What I was not prepared for were the conversations with the midwives and nurses. These are people carrying enormous emotional weight, absorbing the grief of complications, of losses that families will carry for the rest of their lives, doing it in high-pressure environments without the psychosocial space to process any of it. Burnout among healthcare workers is not just a human resources problem. It is a patient safety problem. When a midwife is emotionally depleted, the quality of care she can offer a woman in labour is diminished. That is a truth the system has not been willing to sit with honestly, and it has to. We speak about quality of care as though it is purely a function of equipment and training, as though the emotional state of the person delivering that care is a secondary concern.
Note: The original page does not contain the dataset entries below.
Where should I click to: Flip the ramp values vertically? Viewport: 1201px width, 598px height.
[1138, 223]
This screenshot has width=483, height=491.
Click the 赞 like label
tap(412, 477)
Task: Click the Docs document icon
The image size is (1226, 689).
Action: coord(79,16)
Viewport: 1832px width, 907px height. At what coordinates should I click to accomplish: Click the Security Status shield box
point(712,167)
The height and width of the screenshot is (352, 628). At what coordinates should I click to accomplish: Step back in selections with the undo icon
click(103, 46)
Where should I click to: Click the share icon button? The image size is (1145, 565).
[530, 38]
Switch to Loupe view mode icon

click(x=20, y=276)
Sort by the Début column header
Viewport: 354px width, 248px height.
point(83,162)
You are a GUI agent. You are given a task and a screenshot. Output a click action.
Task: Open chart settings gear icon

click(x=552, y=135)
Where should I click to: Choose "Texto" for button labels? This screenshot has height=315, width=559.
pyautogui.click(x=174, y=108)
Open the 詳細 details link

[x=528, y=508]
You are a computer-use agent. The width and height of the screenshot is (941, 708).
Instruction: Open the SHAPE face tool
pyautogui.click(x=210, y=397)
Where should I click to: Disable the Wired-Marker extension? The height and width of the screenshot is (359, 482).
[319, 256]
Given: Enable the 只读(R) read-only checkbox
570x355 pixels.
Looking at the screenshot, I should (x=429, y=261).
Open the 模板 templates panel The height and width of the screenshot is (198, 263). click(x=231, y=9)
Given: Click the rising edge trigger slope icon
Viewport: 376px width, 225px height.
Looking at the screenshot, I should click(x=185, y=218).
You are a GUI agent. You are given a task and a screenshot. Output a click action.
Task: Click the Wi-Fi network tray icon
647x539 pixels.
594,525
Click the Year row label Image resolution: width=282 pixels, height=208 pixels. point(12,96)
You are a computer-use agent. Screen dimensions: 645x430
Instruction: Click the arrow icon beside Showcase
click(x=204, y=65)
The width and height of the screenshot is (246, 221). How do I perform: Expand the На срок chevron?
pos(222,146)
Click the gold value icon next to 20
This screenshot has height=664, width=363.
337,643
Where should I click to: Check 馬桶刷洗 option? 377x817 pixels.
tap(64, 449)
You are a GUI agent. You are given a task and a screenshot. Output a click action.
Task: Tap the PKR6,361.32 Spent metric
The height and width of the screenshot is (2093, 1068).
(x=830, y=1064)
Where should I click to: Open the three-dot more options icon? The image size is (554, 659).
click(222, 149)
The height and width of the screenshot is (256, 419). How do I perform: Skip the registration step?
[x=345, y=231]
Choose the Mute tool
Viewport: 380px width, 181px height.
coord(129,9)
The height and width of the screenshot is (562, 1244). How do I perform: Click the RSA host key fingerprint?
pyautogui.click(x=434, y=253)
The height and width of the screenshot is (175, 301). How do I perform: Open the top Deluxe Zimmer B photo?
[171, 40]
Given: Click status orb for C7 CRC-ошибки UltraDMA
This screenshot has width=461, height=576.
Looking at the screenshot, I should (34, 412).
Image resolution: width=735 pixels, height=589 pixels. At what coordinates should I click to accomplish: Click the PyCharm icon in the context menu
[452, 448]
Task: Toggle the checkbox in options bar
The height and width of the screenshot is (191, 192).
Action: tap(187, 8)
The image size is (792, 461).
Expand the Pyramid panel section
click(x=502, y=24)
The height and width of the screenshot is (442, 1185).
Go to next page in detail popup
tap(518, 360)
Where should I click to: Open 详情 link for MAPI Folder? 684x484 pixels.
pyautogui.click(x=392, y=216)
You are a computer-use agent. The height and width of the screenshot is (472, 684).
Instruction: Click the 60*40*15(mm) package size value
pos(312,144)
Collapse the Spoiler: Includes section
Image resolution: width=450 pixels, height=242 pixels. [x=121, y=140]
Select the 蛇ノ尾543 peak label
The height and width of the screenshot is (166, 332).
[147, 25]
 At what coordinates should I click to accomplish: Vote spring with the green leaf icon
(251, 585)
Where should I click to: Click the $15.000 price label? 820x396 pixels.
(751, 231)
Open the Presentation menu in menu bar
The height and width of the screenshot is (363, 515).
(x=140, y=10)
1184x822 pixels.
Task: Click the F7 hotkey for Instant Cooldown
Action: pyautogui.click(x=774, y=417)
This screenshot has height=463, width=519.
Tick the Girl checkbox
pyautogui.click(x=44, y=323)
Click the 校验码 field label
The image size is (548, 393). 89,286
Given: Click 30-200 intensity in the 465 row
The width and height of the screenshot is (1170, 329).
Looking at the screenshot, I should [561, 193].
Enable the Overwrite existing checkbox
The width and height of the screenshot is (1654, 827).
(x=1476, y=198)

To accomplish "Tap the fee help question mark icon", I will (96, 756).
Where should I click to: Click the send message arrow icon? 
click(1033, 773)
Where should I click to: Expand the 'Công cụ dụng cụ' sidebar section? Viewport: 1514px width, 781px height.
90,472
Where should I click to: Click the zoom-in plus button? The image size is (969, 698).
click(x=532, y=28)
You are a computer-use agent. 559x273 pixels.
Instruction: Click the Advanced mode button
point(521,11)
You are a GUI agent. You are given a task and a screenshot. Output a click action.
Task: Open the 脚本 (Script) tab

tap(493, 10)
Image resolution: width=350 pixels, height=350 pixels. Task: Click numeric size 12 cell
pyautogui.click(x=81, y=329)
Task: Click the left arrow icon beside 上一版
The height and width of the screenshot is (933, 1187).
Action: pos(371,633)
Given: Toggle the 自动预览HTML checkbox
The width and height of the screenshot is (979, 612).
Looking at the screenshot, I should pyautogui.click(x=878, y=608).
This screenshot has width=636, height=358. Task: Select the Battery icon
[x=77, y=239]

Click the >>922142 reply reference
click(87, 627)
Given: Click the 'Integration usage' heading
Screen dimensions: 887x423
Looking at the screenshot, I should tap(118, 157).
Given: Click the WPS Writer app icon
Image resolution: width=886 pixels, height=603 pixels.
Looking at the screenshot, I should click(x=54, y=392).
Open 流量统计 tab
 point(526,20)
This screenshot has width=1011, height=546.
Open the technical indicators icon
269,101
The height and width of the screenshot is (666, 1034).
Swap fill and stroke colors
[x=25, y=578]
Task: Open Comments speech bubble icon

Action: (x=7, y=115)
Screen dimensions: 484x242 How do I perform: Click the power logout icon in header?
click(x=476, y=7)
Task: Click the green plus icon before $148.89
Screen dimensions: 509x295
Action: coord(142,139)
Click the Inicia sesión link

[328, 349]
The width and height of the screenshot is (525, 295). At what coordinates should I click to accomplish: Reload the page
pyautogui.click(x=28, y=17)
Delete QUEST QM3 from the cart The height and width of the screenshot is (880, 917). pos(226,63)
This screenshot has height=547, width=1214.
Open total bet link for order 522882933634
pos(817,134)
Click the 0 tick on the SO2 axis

It is not secondary. It is the foundation on which everything else rests. A system that sends midwives home carrying unprocessed grief, with no debrief and no support, and expects them to return the next morning and offer dignified care, that system is not just failing its workers; it is failing every woman who walks through the door after them.
The frameworks exist. The strategies are named. The community health promoters have been deployed. And fifteen mothers are still dying every day. What that gap tells us is not that Kenya lacks plans, it is that Kenya lacks accountability for whether those plans land where they are needed most. Accountability is not a vague aspiration. It means naming the county, the facility, the year, the official responsible. That gap cannot be closed by health workers alone. It requires governments, NGOs, researchers, policymakers, and yes, people with platforms, not as messengers for campaigns handed down to us, but as genuine participants in rebuilding the trust that the system has, in too many communities, squandered. That is the mechanism by which better information reaches the mother searching the internet at midnight, afraid and alone. It is how the stories of women navigating fertility crises in silence get told with the dignity and accuracy they deserve.
We are asking Kenya to answer a harder question: who is accountable when the plan does not reach the mother? Not in theory but by name, by county, by facility. Until that question has an answer, the number will not change. Fifteen mothers. Ninety-two newborns. Every day.